Chinese fishing fleet accused of ‘raping’ Galapagos on industrial scale
The Galapagos Islands has accused China of pillaging the area’s vital food supplies on an industrial scale.
The Galapagos Islands, one of the world’s most important marine reserves, has accused China of pillaging the area’s vital food supplies on an industrial scale.
Satellite and radio tracking data has shown that almost 300 vessels, part of China’s massive “distant-water” fishing fleet, which includes refuelling vessels and fish processing plants, were stationed off the islands in July and August.
The ships are understood to have caught several thousands tonnes of squid, tuna and billfish.
The fish are critical to the diet of several protected species in the Galapagos, which belong to Ecuador, and essential to the islands’ economy.
“This is an attack on our resources,” Angel Yanez Vinueza, the mayor of the Santa Cruz province on the islands, told the Los Angeles Times. “They are killing the species we have protected and polluting our biota with the plastic waste they drop overboard. They are raping the Galapagos.”
The presence of the flotilla, just outside the exclusive economic zone that surrounds the islands, led to diplomatic appeals for restraint on the part of China from the Ecuadorean government. Both the Ecuador navy and a US Coast Guard cutter also stepped up patrols of the area to ensure the Chinese vessels at least remained in international waters.
The Chinese embassy in Quito insisted that Beijing respected Ecuador’s measures to protect the environment and preserve marine resources.
Yet even on the shore, there is evidence of unprecedented environmental damage.

SET OF TASKS:
a – In the Galapagos fishing article, why did the Ecuador navy and a US Coast Guard cutter step up patrols? Answer in one to three sentences.
b – Which kinds of sea life are the ships in the Galapagos fishing article understood to have caught?
c – Can you continue the Galapagos fishing article from its last sentence?
You won't need the rows for any of this.

DATA SECTION:
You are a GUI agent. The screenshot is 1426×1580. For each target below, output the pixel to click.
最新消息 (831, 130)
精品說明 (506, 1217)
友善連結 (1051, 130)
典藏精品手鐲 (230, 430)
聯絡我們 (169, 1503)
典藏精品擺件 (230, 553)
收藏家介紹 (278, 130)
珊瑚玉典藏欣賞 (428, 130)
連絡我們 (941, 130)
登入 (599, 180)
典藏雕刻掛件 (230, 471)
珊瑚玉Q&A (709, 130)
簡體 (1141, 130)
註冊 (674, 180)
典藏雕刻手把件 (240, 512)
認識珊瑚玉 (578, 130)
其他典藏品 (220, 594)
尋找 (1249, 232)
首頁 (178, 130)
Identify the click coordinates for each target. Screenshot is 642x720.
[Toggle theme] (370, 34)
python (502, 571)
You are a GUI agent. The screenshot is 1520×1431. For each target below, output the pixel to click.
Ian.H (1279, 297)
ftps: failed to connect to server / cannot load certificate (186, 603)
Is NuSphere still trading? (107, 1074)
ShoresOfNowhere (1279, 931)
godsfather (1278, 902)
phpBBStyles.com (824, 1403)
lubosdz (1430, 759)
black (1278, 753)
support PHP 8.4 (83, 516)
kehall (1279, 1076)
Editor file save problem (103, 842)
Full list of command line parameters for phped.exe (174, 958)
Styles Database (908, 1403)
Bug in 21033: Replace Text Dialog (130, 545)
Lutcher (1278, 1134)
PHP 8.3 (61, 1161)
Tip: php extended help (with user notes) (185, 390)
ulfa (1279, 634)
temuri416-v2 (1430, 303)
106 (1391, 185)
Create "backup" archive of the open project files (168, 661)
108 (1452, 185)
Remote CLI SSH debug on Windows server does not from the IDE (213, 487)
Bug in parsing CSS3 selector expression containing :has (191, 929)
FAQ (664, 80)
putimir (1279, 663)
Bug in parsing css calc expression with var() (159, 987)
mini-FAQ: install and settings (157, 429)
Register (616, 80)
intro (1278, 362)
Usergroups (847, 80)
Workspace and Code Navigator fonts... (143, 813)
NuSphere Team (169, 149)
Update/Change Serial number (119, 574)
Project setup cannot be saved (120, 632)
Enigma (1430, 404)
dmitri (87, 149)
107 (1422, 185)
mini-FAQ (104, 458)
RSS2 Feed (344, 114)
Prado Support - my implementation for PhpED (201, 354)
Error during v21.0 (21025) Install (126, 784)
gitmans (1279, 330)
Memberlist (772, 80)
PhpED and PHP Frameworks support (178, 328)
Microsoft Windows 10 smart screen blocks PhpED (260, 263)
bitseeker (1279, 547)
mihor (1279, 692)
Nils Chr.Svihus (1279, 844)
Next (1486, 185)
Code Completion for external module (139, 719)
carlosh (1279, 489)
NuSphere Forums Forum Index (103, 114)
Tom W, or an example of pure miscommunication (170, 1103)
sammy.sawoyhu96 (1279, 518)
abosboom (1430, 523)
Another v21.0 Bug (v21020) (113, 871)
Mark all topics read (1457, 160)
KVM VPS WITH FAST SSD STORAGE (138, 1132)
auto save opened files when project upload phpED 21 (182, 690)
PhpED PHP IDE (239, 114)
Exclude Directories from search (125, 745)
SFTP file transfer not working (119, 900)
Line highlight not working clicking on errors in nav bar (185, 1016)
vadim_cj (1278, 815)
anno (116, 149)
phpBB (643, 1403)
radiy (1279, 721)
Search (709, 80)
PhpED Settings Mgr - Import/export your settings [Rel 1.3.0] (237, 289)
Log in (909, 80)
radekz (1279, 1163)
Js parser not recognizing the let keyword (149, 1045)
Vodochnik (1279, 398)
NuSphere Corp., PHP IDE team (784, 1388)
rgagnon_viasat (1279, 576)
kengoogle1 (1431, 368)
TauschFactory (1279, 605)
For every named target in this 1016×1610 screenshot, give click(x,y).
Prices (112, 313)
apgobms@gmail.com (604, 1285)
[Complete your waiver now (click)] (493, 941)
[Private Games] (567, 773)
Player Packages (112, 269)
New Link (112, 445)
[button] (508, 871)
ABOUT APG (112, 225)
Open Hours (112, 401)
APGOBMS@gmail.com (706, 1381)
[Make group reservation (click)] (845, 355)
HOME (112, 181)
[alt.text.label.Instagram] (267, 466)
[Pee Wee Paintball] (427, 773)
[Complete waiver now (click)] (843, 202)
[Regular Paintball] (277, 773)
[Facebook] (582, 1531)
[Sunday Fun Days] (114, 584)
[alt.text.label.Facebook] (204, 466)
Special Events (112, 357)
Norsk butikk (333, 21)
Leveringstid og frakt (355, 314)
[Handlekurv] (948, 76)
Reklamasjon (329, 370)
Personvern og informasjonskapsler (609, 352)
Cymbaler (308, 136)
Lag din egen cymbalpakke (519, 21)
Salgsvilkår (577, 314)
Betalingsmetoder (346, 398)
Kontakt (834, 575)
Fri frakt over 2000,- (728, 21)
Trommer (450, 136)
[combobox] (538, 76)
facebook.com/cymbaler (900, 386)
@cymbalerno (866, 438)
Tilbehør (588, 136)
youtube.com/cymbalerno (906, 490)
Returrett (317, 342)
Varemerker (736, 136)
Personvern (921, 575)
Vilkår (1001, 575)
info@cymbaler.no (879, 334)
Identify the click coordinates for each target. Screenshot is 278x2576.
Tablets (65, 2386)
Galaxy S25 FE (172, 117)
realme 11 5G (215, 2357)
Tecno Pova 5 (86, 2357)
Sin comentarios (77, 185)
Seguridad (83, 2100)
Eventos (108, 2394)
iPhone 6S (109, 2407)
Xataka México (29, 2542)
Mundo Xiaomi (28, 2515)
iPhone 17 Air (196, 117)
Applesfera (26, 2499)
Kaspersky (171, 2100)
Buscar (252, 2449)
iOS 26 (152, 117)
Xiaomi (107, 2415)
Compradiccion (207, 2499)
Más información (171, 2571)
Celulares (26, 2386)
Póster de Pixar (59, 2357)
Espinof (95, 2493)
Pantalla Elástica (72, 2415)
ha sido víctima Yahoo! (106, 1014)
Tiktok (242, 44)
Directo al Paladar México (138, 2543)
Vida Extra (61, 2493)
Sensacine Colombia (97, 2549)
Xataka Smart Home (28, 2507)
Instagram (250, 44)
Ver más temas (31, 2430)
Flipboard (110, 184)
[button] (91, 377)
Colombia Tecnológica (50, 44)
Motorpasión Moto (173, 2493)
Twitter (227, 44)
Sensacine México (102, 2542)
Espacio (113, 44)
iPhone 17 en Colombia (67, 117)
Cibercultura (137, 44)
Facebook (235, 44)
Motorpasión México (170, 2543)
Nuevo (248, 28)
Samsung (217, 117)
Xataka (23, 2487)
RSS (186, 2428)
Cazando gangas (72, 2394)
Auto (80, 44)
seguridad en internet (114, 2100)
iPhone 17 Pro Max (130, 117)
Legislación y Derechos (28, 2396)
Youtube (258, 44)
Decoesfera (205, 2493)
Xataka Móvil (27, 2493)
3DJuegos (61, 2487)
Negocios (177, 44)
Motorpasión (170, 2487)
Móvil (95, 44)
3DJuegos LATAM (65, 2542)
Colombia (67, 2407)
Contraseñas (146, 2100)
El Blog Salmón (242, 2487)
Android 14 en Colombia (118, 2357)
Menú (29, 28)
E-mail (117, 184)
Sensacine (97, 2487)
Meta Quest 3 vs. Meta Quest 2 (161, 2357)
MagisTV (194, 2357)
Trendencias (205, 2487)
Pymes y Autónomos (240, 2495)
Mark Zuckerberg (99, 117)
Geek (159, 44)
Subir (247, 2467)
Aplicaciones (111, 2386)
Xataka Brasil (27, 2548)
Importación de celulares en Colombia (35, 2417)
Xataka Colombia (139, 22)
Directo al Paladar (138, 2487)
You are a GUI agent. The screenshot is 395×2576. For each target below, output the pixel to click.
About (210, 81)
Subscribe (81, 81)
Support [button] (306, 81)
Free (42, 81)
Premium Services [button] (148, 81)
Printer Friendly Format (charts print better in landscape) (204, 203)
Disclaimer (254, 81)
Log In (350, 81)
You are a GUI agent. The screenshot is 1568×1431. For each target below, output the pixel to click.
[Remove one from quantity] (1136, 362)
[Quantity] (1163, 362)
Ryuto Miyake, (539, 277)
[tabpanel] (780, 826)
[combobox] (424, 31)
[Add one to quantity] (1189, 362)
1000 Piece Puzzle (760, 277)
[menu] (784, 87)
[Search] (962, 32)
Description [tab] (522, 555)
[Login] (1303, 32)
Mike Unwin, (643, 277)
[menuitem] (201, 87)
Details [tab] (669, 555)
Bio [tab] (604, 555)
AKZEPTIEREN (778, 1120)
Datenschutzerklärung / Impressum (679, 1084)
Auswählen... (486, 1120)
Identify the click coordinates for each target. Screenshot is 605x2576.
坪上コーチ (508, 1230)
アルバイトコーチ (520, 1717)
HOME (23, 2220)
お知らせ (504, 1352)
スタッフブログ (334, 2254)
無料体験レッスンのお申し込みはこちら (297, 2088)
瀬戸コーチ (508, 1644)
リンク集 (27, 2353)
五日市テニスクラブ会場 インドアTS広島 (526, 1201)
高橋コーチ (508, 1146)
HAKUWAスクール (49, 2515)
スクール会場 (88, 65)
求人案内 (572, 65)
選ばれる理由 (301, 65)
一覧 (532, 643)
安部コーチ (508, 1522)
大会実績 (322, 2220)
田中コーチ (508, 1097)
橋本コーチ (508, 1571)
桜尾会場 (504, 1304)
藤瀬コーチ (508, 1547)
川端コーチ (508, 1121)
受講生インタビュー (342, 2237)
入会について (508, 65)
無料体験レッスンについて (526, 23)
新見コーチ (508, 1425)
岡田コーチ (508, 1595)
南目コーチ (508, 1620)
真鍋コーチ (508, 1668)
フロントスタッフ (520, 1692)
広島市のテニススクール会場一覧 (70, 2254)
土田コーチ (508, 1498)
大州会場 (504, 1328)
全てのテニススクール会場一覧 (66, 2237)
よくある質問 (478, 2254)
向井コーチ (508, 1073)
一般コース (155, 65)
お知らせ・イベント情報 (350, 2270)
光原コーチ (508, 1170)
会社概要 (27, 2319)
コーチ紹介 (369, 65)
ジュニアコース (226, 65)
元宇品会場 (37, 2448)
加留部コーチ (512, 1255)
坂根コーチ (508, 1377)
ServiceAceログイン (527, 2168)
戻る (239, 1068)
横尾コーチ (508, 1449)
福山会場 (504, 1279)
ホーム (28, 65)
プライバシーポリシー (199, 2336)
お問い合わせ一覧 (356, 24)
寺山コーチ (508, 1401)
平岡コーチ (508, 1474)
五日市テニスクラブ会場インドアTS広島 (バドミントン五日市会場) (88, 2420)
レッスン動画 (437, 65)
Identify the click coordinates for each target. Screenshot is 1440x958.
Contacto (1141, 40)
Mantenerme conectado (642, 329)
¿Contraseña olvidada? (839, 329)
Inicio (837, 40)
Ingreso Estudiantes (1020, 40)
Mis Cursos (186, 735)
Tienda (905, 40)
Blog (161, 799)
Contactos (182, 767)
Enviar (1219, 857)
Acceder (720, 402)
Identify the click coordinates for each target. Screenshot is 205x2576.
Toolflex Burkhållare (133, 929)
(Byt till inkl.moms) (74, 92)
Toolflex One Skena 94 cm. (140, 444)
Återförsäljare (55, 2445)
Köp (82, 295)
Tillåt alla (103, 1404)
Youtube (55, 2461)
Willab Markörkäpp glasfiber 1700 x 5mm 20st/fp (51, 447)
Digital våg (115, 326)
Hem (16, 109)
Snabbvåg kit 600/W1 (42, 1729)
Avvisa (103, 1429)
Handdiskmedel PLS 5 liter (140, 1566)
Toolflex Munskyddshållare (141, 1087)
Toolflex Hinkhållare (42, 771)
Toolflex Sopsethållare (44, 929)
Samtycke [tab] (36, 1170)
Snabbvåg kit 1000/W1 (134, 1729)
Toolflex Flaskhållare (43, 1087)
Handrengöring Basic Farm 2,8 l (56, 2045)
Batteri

PER-TASK OUTPUTS:
a – They stepped up patrols to ensure the Chinese vessels at least remained in international waters.

b –
- squid
- tuna
- billfish

c –
Park guides on the Galapagos say the area is strewn with plastic bottles and equipment packaging, seemingly recently discarded and labelled in Chinese, which they suspect come from the ships.
The US Coast Guard said that several of the Chinese vessels appeared to have deliberately concealed their locations, switching their GPS transponders off or, in one case, reporting an alternative location thousands of kilometres away in Alaska.
A US official described the volume of ships as like a “city” at sea. The Galapagos, famed for their many endemic species, were studied by Charles Darwin in the 1830s. His observations there formed a key part of the development of his theory of evolution and natural selection.
The islands’ economy has been badly hit by the coronavirus pandemic, which has led to a drop in tourism.
The marine nature park is normally open to a restricted number of tourists each year, who each pay a $US100 entry fee. Income since March this year has sunk to under 10 per cent of levels before COVID-19.
The Ecuadorean government is lobbying to extend the exclusive economic zone around the islands, so it links up with the areas it also controls off the mainland. This would block off a channel of international waters where the Chinese fleet operates.